··· Excerpted records

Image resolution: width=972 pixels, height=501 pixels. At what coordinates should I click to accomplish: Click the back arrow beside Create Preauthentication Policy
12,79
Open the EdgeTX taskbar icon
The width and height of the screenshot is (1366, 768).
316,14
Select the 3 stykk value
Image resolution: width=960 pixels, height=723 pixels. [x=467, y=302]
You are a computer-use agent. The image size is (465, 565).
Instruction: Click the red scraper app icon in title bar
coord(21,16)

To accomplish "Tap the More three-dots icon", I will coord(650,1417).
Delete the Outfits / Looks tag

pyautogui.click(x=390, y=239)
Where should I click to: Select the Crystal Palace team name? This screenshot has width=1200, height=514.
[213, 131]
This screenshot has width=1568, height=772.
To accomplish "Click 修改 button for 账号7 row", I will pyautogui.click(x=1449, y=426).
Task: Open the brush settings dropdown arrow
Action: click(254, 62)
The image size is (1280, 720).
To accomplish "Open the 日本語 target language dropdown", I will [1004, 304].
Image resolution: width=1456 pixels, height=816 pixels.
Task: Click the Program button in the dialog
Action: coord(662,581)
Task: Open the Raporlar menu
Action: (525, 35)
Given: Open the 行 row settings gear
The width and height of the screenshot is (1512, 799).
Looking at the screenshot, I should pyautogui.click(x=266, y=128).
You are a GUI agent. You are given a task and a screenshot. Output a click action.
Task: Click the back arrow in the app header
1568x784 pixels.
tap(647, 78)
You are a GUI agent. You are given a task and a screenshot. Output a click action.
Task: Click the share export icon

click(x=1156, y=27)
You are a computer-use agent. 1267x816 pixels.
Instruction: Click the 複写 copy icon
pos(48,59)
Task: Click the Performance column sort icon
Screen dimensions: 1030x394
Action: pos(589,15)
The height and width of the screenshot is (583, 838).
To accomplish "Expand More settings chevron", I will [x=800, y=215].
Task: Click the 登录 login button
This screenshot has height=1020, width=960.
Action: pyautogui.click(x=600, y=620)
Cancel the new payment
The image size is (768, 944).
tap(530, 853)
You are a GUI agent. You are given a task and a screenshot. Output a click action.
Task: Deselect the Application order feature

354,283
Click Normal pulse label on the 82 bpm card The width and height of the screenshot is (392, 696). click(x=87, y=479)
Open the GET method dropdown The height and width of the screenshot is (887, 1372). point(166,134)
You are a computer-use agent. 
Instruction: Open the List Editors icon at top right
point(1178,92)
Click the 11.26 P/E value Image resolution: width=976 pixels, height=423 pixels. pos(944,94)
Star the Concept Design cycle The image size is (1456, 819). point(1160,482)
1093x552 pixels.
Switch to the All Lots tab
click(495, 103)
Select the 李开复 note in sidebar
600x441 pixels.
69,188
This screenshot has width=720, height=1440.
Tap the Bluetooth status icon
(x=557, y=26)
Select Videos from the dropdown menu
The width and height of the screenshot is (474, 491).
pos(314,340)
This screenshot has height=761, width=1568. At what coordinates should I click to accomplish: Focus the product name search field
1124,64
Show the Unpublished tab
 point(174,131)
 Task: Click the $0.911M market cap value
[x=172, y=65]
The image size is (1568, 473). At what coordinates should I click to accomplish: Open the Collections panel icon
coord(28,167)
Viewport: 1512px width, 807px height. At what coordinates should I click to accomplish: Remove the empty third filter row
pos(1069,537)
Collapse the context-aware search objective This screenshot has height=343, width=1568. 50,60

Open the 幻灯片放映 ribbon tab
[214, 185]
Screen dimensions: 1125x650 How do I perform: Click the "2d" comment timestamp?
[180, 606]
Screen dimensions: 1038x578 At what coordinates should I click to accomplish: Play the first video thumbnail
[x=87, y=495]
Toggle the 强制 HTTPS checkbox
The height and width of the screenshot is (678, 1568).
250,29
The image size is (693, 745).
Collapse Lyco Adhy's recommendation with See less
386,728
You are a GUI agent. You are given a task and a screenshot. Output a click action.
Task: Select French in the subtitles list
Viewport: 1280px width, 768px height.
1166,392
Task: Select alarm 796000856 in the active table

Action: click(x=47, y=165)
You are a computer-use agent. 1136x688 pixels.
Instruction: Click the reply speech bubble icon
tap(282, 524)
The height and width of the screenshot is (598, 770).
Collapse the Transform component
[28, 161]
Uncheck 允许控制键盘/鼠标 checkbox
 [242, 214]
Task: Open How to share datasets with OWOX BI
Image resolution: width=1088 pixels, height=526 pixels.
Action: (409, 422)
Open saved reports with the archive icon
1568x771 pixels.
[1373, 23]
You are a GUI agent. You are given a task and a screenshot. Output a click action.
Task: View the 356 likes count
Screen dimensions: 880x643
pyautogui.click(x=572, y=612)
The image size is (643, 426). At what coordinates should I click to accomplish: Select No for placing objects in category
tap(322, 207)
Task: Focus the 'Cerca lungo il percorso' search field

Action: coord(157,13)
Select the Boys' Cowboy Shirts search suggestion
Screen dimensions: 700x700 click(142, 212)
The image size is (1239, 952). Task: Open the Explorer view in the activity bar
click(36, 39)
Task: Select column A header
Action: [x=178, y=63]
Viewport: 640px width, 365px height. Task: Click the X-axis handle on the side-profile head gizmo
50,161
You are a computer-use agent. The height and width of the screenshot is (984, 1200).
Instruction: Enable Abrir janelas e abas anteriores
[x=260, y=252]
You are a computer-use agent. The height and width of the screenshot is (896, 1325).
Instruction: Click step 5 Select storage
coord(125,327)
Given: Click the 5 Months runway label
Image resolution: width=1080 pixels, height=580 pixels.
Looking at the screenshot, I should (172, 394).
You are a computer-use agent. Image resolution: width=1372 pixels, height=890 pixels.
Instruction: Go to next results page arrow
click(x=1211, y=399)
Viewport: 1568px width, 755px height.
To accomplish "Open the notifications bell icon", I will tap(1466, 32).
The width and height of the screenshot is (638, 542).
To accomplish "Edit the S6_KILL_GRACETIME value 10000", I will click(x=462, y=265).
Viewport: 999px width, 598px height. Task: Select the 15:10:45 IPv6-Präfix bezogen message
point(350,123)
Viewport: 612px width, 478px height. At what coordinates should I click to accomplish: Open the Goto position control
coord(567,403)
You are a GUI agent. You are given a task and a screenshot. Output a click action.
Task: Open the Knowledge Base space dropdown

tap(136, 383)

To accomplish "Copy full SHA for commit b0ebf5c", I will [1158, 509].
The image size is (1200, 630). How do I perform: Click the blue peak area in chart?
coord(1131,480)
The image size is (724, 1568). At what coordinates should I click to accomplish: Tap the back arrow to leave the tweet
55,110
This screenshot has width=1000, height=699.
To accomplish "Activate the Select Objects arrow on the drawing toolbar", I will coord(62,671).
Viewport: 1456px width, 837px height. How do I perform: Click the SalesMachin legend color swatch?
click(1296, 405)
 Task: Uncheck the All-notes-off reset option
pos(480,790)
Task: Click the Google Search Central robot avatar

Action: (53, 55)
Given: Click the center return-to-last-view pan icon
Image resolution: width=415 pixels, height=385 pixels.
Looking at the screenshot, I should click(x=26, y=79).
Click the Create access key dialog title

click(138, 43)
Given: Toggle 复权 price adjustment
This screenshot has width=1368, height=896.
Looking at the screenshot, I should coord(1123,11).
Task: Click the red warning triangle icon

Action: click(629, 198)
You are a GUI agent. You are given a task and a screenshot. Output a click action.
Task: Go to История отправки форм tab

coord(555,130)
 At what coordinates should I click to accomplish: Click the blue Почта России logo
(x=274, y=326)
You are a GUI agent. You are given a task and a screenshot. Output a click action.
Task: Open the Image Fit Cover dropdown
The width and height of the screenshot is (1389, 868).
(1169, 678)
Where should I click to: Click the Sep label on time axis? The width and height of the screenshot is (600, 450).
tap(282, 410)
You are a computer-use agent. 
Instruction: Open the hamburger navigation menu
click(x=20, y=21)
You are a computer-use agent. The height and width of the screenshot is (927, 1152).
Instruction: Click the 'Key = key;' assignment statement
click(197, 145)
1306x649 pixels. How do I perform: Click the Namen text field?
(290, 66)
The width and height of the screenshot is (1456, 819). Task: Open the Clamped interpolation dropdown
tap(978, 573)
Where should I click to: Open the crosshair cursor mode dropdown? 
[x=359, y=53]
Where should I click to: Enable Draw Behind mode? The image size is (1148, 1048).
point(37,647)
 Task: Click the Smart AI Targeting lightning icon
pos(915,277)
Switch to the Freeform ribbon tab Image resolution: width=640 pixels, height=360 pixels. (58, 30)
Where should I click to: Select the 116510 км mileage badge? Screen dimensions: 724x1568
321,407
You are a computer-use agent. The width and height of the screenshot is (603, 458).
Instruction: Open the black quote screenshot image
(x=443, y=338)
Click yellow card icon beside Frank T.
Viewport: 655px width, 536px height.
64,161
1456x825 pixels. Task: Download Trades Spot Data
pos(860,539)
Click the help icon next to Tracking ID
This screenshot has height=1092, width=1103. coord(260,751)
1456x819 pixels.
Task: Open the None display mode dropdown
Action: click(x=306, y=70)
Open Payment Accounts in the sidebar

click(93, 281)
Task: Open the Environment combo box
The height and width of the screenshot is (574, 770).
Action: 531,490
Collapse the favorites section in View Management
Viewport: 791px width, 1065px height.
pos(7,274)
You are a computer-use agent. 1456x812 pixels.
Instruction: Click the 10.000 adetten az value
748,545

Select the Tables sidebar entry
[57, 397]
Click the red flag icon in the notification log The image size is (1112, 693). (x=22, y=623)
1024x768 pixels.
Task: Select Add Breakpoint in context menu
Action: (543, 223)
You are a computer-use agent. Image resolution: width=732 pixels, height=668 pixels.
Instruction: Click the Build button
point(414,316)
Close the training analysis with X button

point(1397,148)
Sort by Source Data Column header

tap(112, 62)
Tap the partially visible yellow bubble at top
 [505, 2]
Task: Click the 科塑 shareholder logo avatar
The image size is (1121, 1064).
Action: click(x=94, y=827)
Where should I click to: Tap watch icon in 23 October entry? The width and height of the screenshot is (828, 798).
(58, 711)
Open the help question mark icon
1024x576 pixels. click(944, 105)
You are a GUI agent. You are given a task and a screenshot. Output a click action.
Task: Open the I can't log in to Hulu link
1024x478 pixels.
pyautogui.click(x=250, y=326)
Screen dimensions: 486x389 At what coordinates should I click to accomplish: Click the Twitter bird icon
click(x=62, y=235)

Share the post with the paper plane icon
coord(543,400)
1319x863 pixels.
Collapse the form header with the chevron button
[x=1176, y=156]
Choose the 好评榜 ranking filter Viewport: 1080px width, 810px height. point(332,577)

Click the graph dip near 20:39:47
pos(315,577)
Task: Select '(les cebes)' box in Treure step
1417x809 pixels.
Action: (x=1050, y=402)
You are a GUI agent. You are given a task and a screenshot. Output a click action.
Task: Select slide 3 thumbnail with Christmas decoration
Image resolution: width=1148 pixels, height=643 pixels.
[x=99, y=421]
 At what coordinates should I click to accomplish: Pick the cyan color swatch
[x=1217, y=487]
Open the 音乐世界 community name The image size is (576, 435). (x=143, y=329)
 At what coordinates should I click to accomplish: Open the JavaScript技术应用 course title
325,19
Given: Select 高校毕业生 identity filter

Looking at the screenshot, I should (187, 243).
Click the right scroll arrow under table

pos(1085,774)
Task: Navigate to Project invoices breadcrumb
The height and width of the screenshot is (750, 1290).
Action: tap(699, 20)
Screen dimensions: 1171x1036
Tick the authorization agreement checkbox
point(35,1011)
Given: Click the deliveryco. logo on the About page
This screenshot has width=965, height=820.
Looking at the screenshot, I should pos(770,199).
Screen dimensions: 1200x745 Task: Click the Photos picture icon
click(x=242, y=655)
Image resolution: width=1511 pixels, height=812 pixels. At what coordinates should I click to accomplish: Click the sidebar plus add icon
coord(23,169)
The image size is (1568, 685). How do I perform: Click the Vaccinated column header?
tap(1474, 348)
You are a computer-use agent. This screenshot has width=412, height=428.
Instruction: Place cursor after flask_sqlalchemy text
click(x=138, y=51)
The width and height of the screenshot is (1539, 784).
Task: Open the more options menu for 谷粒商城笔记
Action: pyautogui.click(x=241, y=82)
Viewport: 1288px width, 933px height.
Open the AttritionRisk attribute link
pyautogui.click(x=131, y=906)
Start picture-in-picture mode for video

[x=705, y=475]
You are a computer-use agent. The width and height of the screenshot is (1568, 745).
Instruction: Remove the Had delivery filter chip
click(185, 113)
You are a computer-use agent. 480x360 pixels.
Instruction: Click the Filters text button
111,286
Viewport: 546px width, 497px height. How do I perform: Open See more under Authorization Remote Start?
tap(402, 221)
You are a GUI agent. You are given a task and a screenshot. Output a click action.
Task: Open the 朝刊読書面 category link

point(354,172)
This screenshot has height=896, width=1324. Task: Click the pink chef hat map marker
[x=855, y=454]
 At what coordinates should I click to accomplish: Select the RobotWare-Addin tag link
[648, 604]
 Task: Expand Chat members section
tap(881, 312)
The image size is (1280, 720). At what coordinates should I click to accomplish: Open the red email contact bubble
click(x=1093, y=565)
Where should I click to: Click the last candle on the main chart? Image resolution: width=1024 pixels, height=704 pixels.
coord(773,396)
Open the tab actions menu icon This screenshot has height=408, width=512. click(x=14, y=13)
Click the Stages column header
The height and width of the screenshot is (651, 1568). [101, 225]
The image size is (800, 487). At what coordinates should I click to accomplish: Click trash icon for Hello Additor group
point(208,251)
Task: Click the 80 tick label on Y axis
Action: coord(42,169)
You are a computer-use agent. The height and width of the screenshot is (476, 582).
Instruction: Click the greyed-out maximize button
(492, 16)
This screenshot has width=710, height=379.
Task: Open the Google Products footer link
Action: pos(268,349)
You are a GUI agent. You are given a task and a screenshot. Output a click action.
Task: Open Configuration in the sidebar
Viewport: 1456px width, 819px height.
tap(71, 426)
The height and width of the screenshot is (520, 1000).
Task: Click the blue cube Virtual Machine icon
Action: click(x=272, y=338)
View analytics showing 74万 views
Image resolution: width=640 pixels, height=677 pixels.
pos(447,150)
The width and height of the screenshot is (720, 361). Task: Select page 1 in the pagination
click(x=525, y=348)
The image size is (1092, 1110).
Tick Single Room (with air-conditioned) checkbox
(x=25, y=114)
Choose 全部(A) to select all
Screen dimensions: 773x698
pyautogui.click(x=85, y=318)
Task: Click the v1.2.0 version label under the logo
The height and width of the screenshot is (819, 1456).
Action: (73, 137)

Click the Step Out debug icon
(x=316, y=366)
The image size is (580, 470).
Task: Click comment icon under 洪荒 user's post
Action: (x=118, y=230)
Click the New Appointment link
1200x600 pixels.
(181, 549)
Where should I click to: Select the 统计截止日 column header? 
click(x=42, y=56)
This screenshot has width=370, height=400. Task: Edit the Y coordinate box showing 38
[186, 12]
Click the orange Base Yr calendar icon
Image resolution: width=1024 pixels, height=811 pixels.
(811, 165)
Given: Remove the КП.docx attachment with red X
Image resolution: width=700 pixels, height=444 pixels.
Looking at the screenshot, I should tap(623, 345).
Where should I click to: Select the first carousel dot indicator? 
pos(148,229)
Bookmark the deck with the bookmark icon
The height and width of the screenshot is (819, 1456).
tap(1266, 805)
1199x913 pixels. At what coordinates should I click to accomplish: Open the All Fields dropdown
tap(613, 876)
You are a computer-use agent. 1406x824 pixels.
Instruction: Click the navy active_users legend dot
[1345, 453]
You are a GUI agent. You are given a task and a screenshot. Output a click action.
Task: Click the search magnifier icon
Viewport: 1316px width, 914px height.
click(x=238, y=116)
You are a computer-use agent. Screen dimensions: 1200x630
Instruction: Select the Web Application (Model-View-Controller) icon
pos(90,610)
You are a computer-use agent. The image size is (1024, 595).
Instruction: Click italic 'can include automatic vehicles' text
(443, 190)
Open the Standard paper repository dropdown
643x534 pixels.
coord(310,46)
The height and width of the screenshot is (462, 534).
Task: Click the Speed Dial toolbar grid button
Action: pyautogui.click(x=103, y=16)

······

**Aim:** Rewrite everything from the line containing "Screen dimensions: 1038x578" down to the line containing "Action: click(x=47, y=165)", swapping "subtitles" for "captions" and leaving all else unchanged.

**Result below:**
Screen dimensions: 1038x578 At what coordinates should I click to accomplish: Play the first video thumbnail
[x=87, y=495]
Toggle the 强制 HTTPS checkbox
The height and width of the screenshot is (678, 1568).
250,29
The image size is (693, 745).
Collapse Lyco Adhy's recommendation with See less
386,728
You are a GUI agent. You are given a task and a screenshot. Output a click action.
Task: Select French in the captions list
Viewport: 1280px width, 768px height.
1166,392
Task: Select alarm 796000856 in the active table

Action: click(x=47, y=165)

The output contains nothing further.